**TASK DETAILS**. Only the lines from the one that contains "Click the Vue logo icon of App.vue" through the end of the entries, both included, should be transcribed, exactly and without pictures.
-------- DATA TO PROCESS
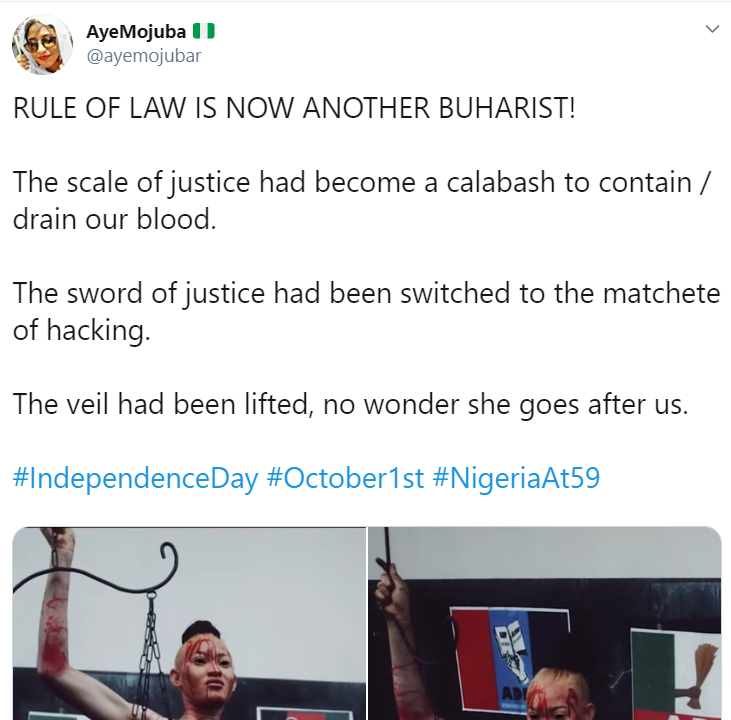Open the #IndependenceDay hashtag
Screen dimensions: 731x720
[x=135, y=478]
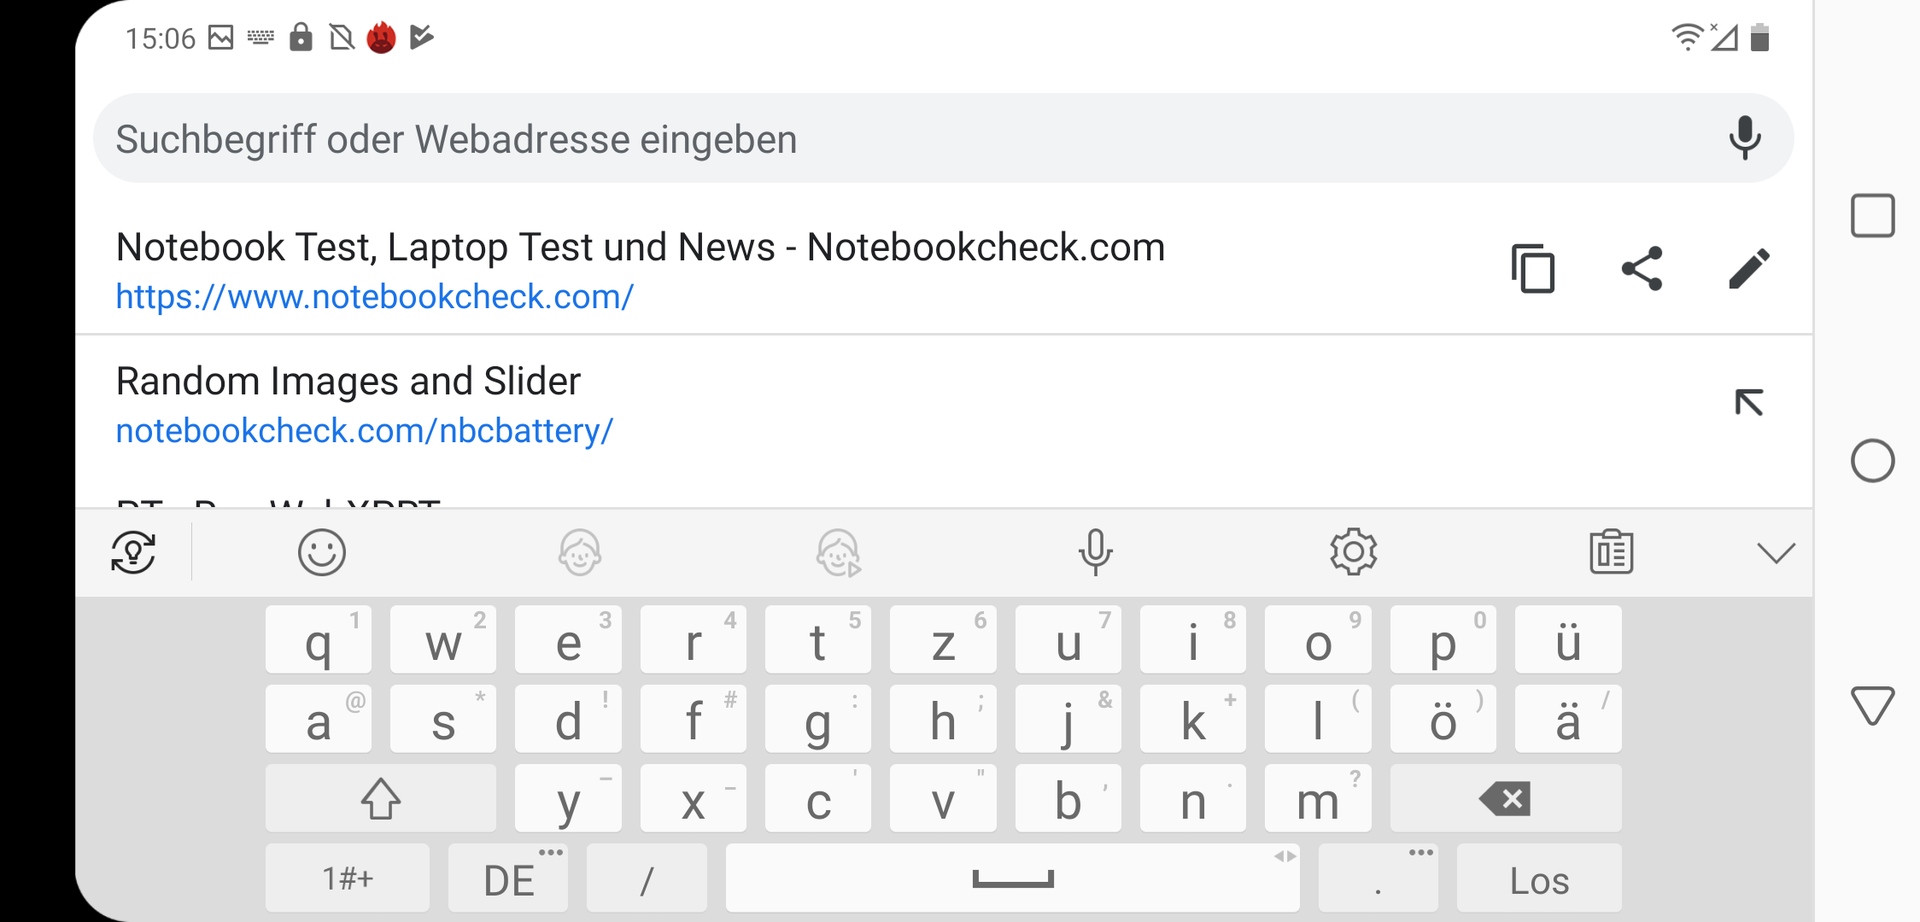Image resolution: width=1920 pixels, height=922 pixels.
Task: Insert Random Images suggestion via arrow icon
Action: tap(1748, 402)
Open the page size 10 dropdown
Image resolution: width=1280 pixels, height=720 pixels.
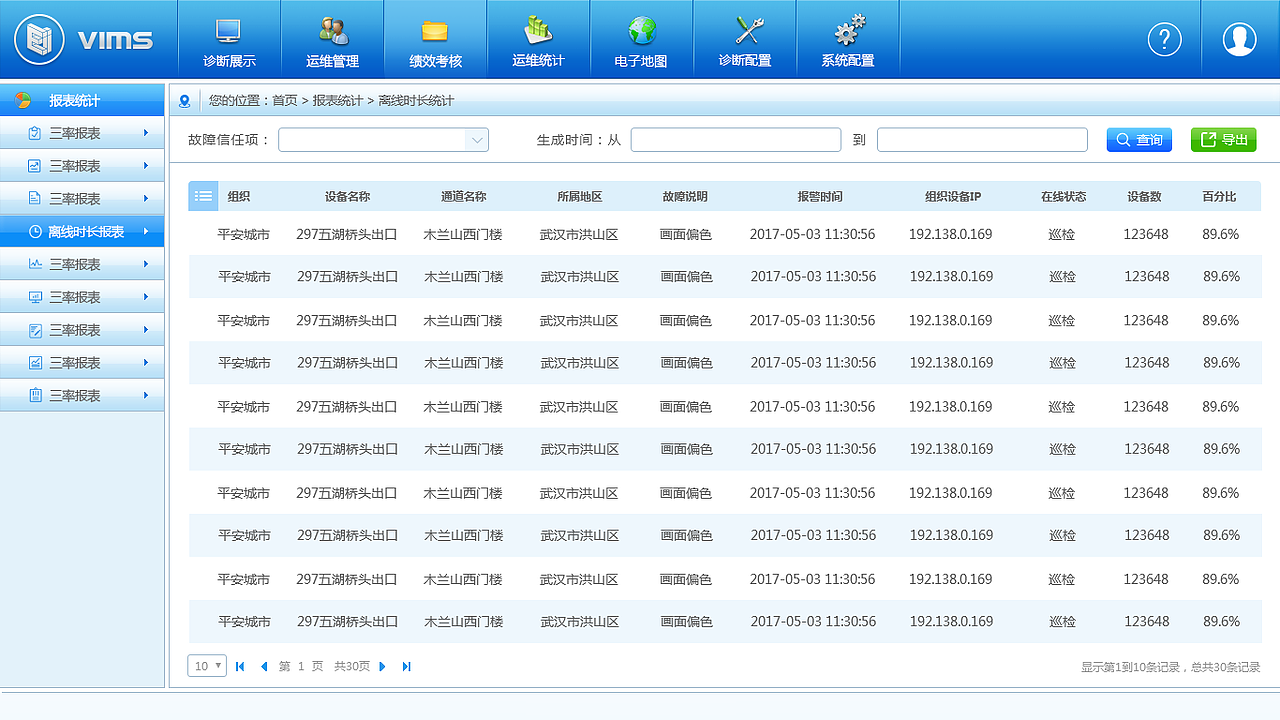pyautogui.click(x=206, y=665)
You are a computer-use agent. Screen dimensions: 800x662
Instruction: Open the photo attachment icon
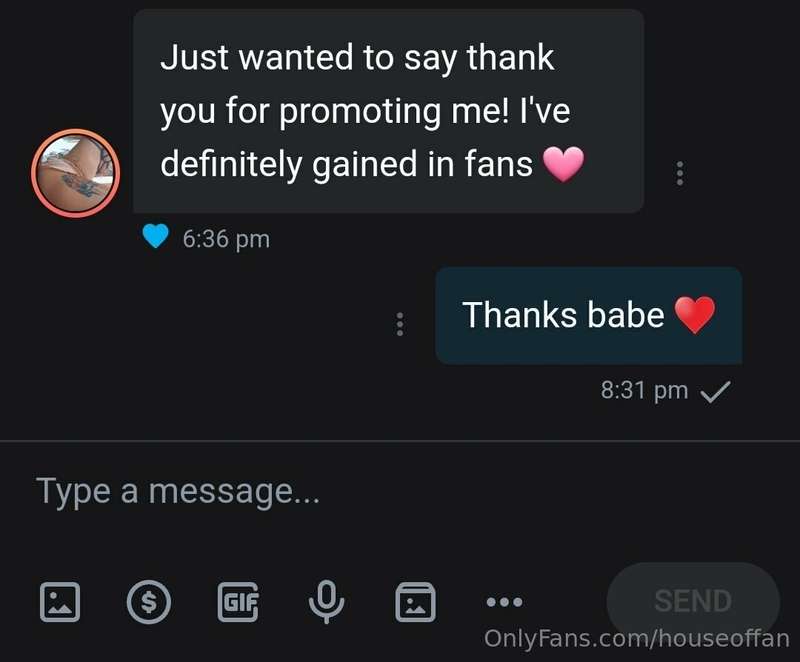tap(60, 602)
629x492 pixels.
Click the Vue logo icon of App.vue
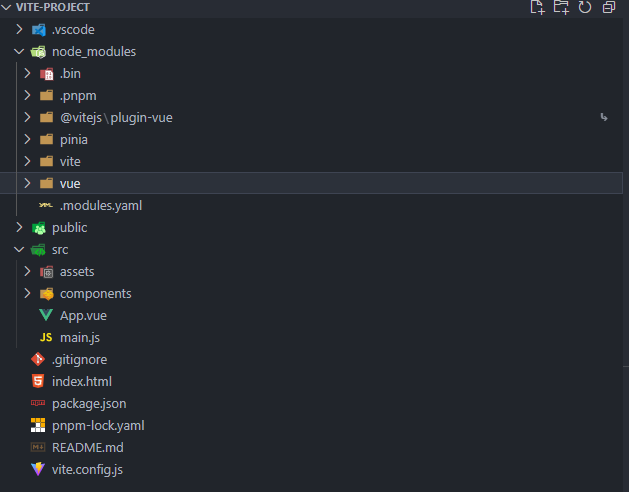46,315
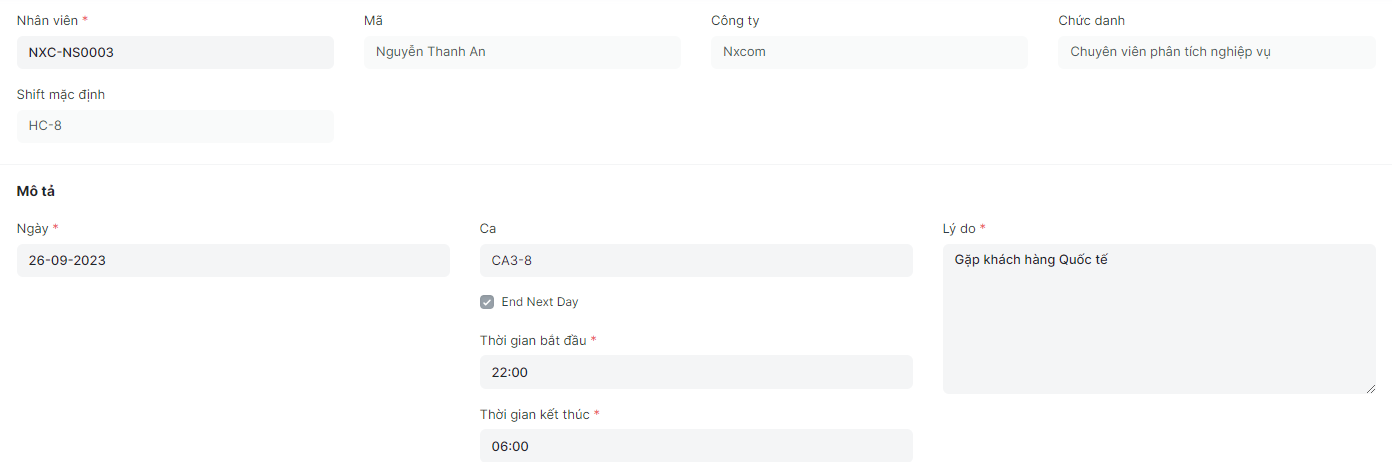1392x462 pixels.
Task: Select the Chức danh field
Action: coord(1216,52)
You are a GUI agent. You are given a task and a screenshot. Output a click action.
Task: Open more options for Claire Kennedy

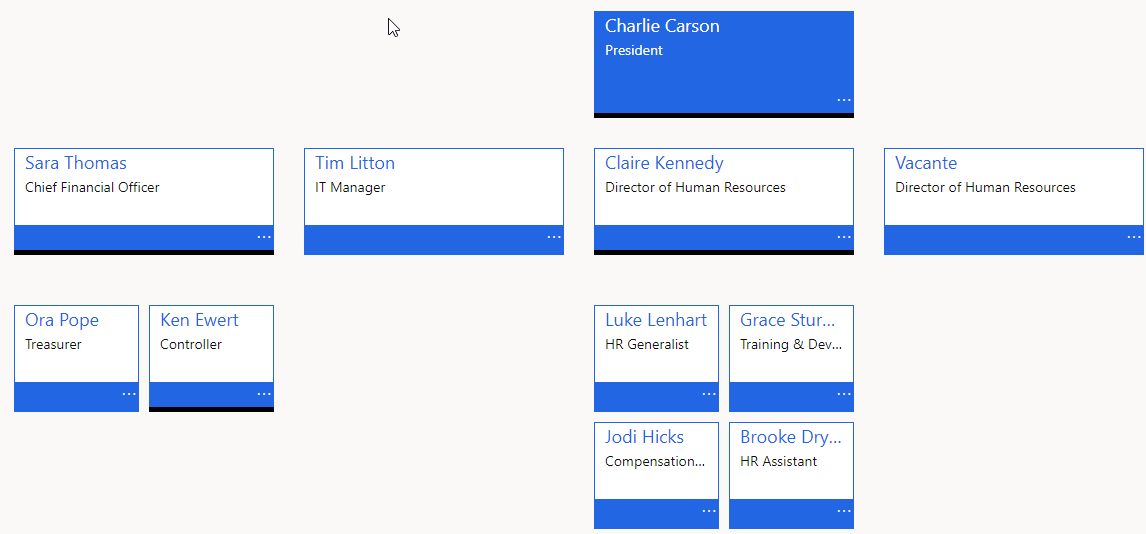[843, 237]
----------------
**EXERCISE RESULT**.
Click the Vue logo icon of App.vue
46,315
1392x462 pixels.
Task: Select the Chức danh field
Action: coord(1216,52)
You are a GUI agent. You are given a task and a screenshot. Output a click action.
Task: Open more options for Claire Kennedy

[843, 237]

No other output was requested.